2.    In a Commission adjudicatory proceeding, a hearing officer is tasked with making a report and recommendation to the Commission, after gathering evidence and marshaling a record for the Commission’s review and determination of the matter. The hearing officer is not acting in the role of a “tribunal” and the Report’s description of the hearing officer’s role as such was in error, because it is contrary to applicable law and the hearing officer was not making the agency’s final determination or decision in this adjudicatory proceeding.

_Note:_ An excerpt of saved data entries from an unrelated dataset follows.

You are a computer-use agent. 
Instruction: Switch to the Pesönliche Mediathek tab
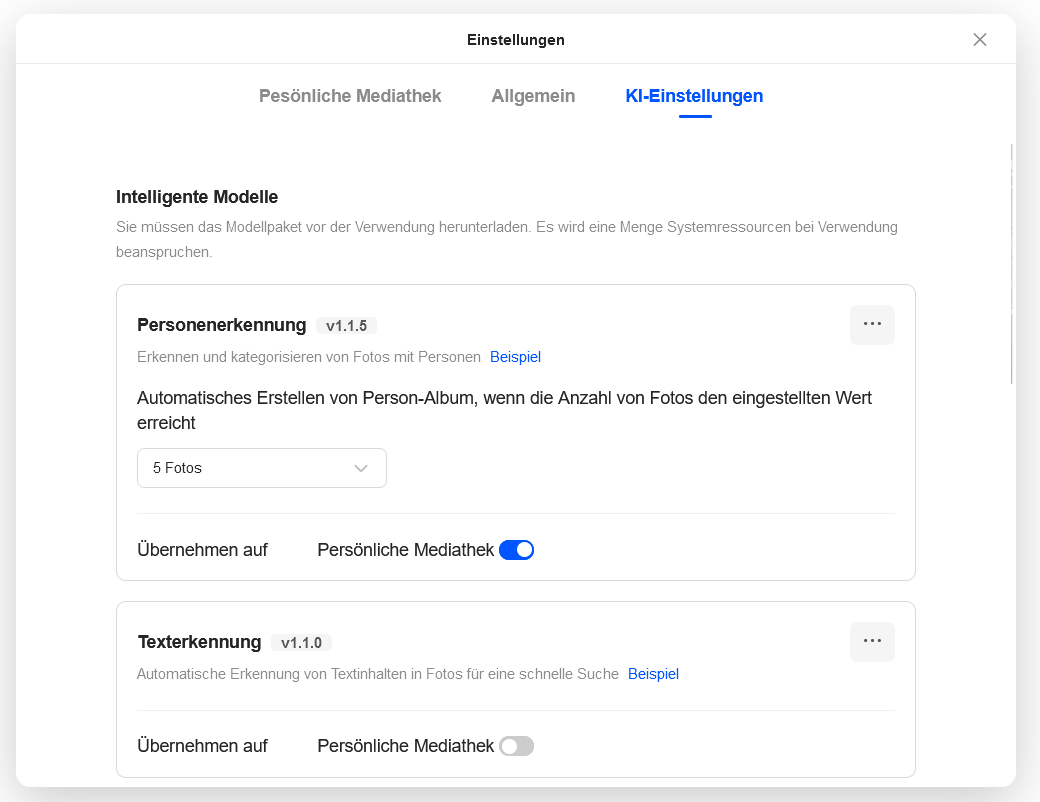tap(350, 96)
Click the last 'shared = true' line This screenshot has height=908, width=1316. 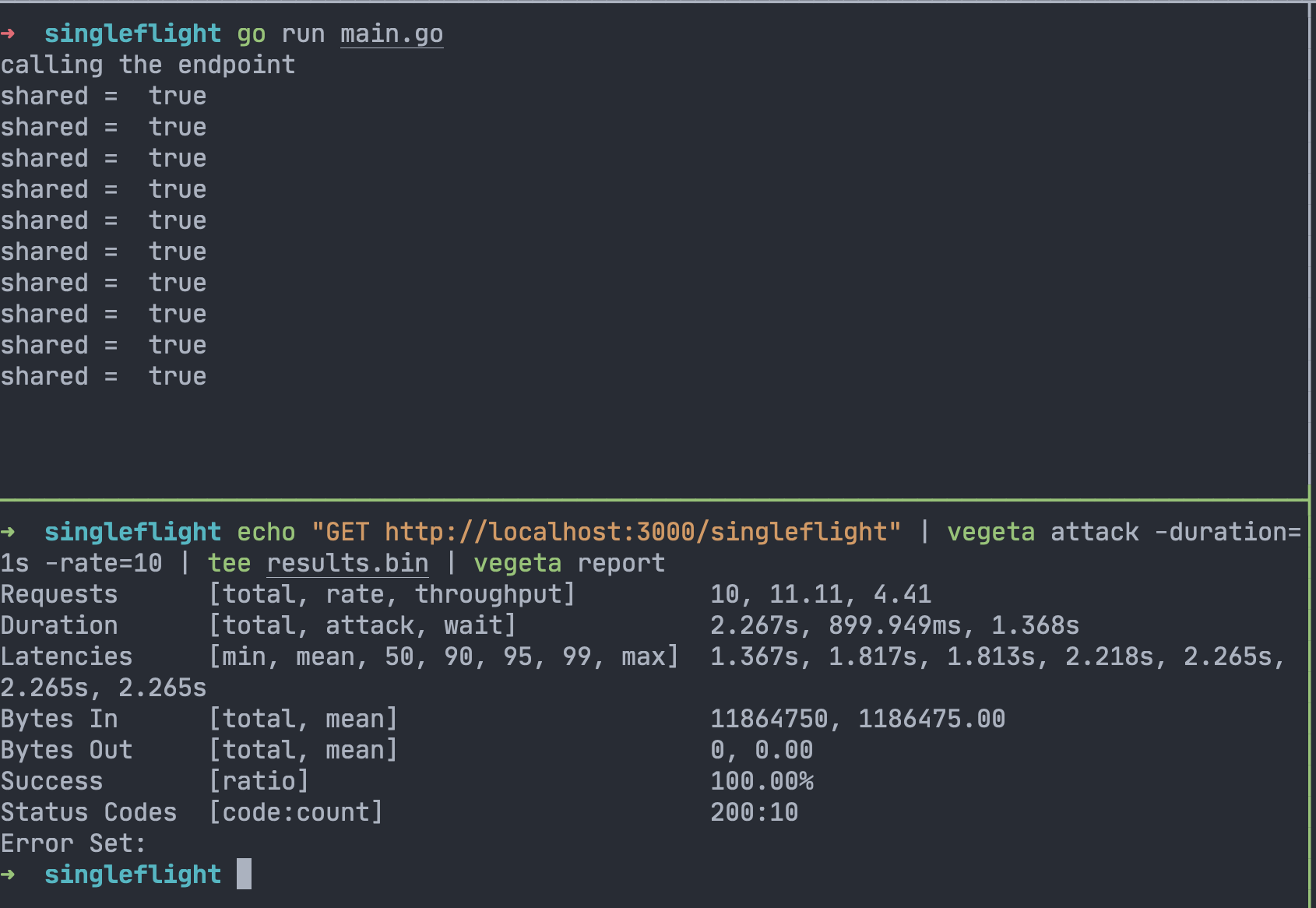click(x=104, y=376)
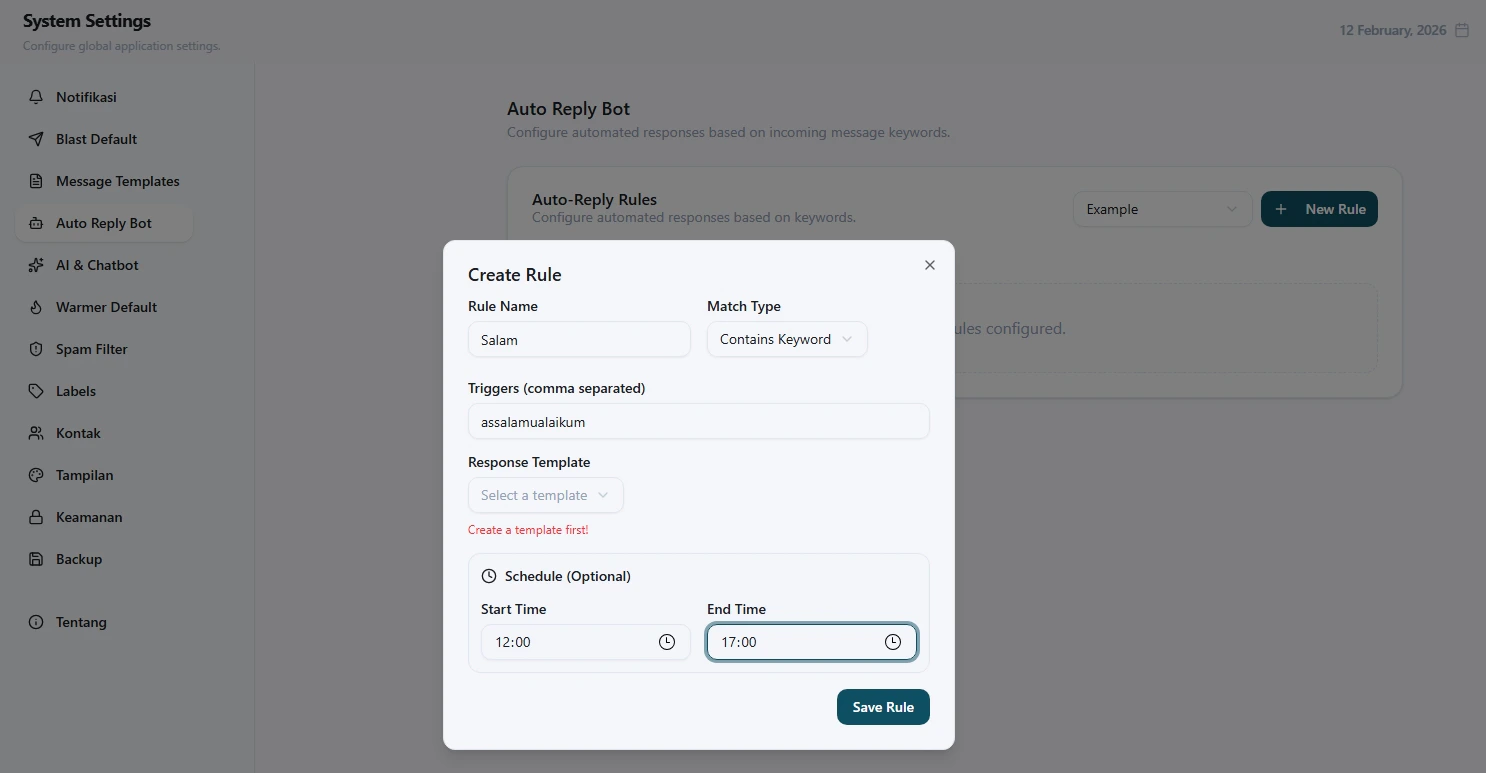Click the calendar icon beside the date
This screenshot has width=1486, height=773.
[1461, 30]
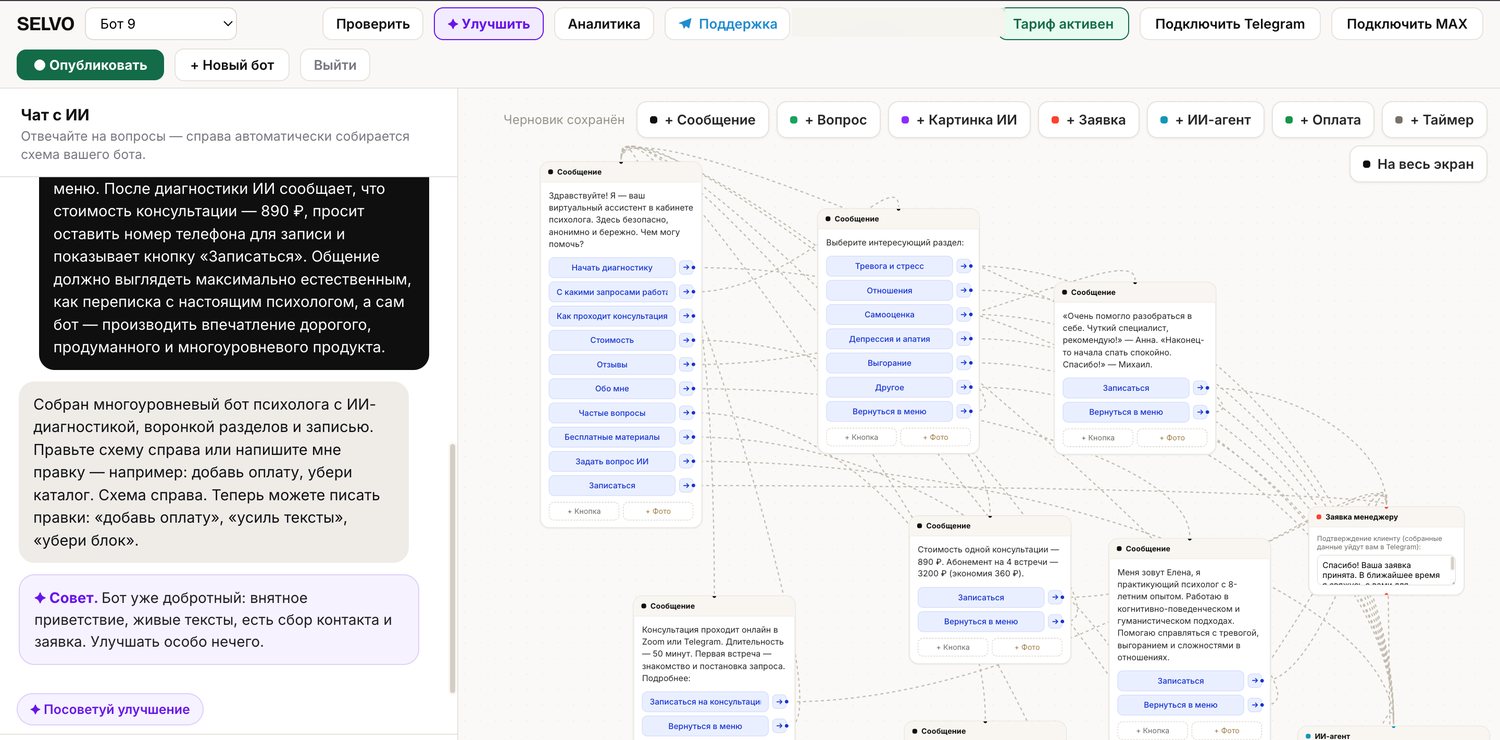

3.    Respondent’s act of changing the recorded, published time and workout distance constituted an act of dishonesty and an improper act or conduct in violation of Commission Rule 4042.1(f), because the substituted time and distance were not for the 5/8th-mile distance requested for the Workout, there had been no request on the date of the Workout for the horse to be timed at a half-mile distance, the wagering public that had relied on the previously-published 5/8th-mile Workout distance could no longer rely on such after the substituted time and distance replaced the Workout time and distance, and no explanation was given to the wagering public of why the time and distance were changed.

4.    Respondent’s action of changing the recorded, published time and distance of a workout, solely at the request of a trainer, were also detrimental to the best interest of racing, in violation of Commission Rules 4022.12 and 4022.13, because the substituted time and distance was not for the 5/8th-mile distance that had been requested for the Workout, there had been no request on the date of the Workout for the horse to be timed at a half-mile distance, the wagering public that had relied on the previously published 5/8th-mile Workout distance could no longer rely on such after the substituted time and distance replaced the Workout time and distance, and no explanation was given to the wagering public of why the time and distance were changed. Making such change solely at the request of a trainer also presents the appearance of impropriety of the relationship between the trainer and Respondent, because the substituted time and distance, without notice to the stewards or the Commission, created the perception that the substitution was made to enable the trainer to benefit improperly by having the trainer’s horse removed from NYRA’s poor performance list by means other than reporting a qualifying workout time at a qualifying distance requested by the trainer before the workout.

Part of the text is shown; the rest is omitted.